Doherty et al. (2010) identified mutations in the TMEM67 gene in 19 (83%) of 23 families with COACH syndrome, defined as Joubert syndrome with liver disease. In contrast, TMEM67 mutations were only found in 2 (1%) of 209 families with Joubert syndrome without liver involvement. The findings further supported the concept that COACH syndrome is a form of Joubert syndrome with hepatic fibrosis. The proposed ciliary function for TMEM67 supported a unifying underlying pathophysiology for liver disease in these disorders.

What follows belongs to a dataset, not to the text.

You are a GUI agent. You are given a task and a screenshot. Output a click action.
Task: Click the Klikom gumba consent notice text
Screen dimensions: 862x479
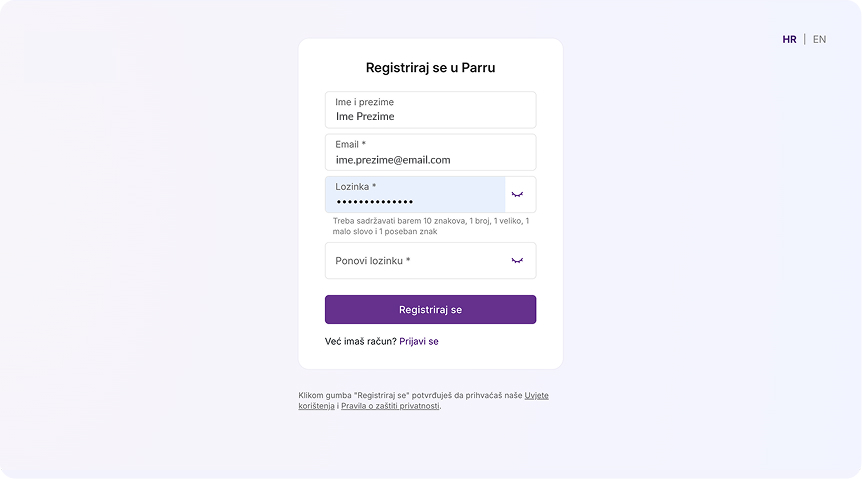(x=410, y=395)
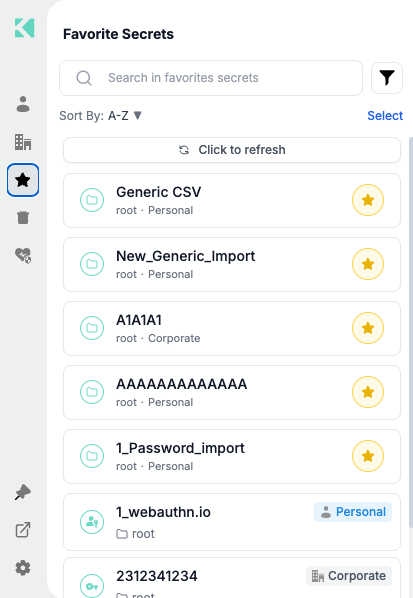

In a 20-year-old Korean man with COACH syndrome, Lee et al. (2017) identified compound heterozygous mutations in the TMEM67 gene (G132A, 609884.0027 and c.2758delT, 609884.0028). Transfection experiments in HEK293T cells showed that the c.2758delT mutation resulted in decreased stability and increased turnover of the protein, and the G132A mutation resulted in decreased mRNA expression, compared to wildtype. In TMEM67 knockdown zebrafish with a hydrocephalus phenotype, injection with mutant morpholinos containing the G132A or c.2758delT mutation did not rescue the phenotype. Injection with the 2 mutant morpholinos in the TMEM67 knockdown zebrafish also did not rescue wnt signaling defects, as evidenced by suppressed axin2 (604025) mRNA.
Nephronophthisis 11
In patients with nephronophthisis and hepatic fibrosis (NPHP11; 613550), Otto et al. (2009) identified homozygous or compound heterozygous missense mutations in the TMEM67 gene (see, e.g., 609884.0018-609884.0021). Mutations in the TMEM67 gene were not found in 105 NPHP patients without liver fibrosis, suggesting that liver fibrosis is a specific feature of TMEM67 mutations. Otto et al. (2009) concluded that mutations in TMEM67 can cause NPHP in patients with additional liver fibrosis but without neurologic involvement and with normal brain imaging, and that NPHP11, MKS3, and JBTS6 represent a spectrum of allelic disorders.
RHYNS Syndrome
In a 38-year-old Italian man with RHYNS syndrome (RHYNS; 602152), Brancati et al. (2018) identified compound heterozygosity for a nonsense mutation (R208X; 609884.0011) and a missense mutation (D430G; 609884.0026) in the TMEM67 gene. The mutations segregated with disease in the family.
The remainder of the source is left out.